To effectively use these questionnaires, easy, quick, and accurate understanding of reflux symptoms by patients in a clinic or subjects in epidemiological studies is required. Nevertheless, a main obstacle to the use of these questionnaires in China is that the original versions of these questionnaires are in English. To be used in non-English-speaking countries, these questionnaires can be translated into various languages [18, 19]. These translated versions can be certainly understood accurately by well-educated specialists in these countries, but difficulties may arise for patients and people of the general population. A big issue is the misunderstanding of some abstract words, especially medical terms. This poses an obstacle for the effective use of questionnaires for GERD in non-English-speaking countries [20]. For instance, in the use of Chinese GERDQ, since there is no direct translation of the word “heartburn” in the Chinese language, a burning pain or discomfort behind the breastbone is used as the definition of heartburn. Despite this explanation, heartburn is only present in 50% of Chinese patients with GERD, which is considerably lower than in the Western series [18, 21]. A study on the frequency of symptoms and complications of GERD in different ethnic groups also found that the term “heartburn” was understood by only 35%, 54%, and 13% of Whites, Blacks, and East Asians, respectively [22]. This suggests that the abstract term of reflux symptom is liable to be misinterpreted. Different from a previous report in China [18], the term heartburn was understood accurately (82.4%) in the present study, which could be due to the use of pictograms and public education on GERD in China.

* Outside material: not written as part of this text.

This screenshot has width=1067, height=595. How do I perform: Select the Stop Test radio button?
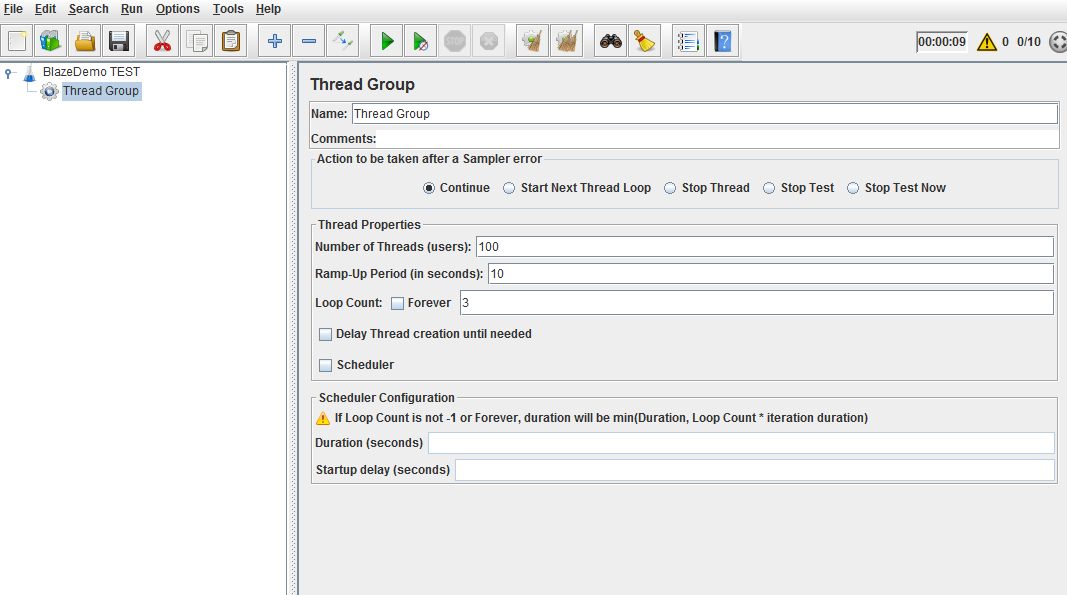769,188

The process of comprehension of abstract words is sophisticated [23]. Compared with abstract words, pictograms such as traffic signs can make it easier for ordinary people to interpret and perceive information. In fact, Chinese characters belong to ideographs which have the feature-like graphic and are based on pictogram. Nevertheless, it is still hard to tell the meaning of a Chinese word intuitively. It was speculated that using pictograms, the abstract meaning of reflux symptoms expressed in words could be transformed to information which could be easily understood by ordinary people. In the present study, pictograms denoting reflux symptoms could be understood accurately both by physicians and by people without medical background. In addition, as expected, pictograms could bring a higher accuracy of understanding reflux symptoms compared with abstract terms in healthy people without medical education. The rates were also high for GERD patients. This accuracy was higher than in a previous study in which only 49.7% (92/185) of GERD patients regarded the reflux symptoms as easily comprehensible [18]. A possible reason for this discrepancy was that almost all GERD patients in the present study had been diagnosed as GERD by endoscopy and explained the symptoms of gastroesophageal reflux by a gastroenterologist somewhere during their management.

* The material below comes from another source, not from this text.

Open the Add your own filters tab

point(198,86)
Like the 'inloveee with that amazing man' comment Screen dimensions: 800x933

Despite the need to create a real questionnaire using these pictograms and to validate this questionnaire, the present study suggests that using pictograms could be useful for the easy, rapid, and inexpensive diagnosis of symptoms of GERD. Since this questionnaire would be filled by the patients without the help of the physician, it could help diminish the pressure on the healthcare system, which is a major problem in China [24, 25].

Of course, the present study is not without limitations. First, the sample size was small and larger cohorts are necessary to validate these results. Secondly, patients with nonerosive reflux disease should also be included. Finally, because of the nature of the groups and the testing process, strict randomization was not possible.

In conclusion, pictograms could help ordinary people who do not have medical education to understand reflux symptoms more accurately in China. Compared with abstract terms, pictograms could be useful for epidemiological studies and diagnosis of GERD in the community.

Conflicts of Interest

The authors declare that they have no conflicts of interest.

Acknowledgments

This work was supported by the National Natural Science Foundation of China under Grant no. 81370492.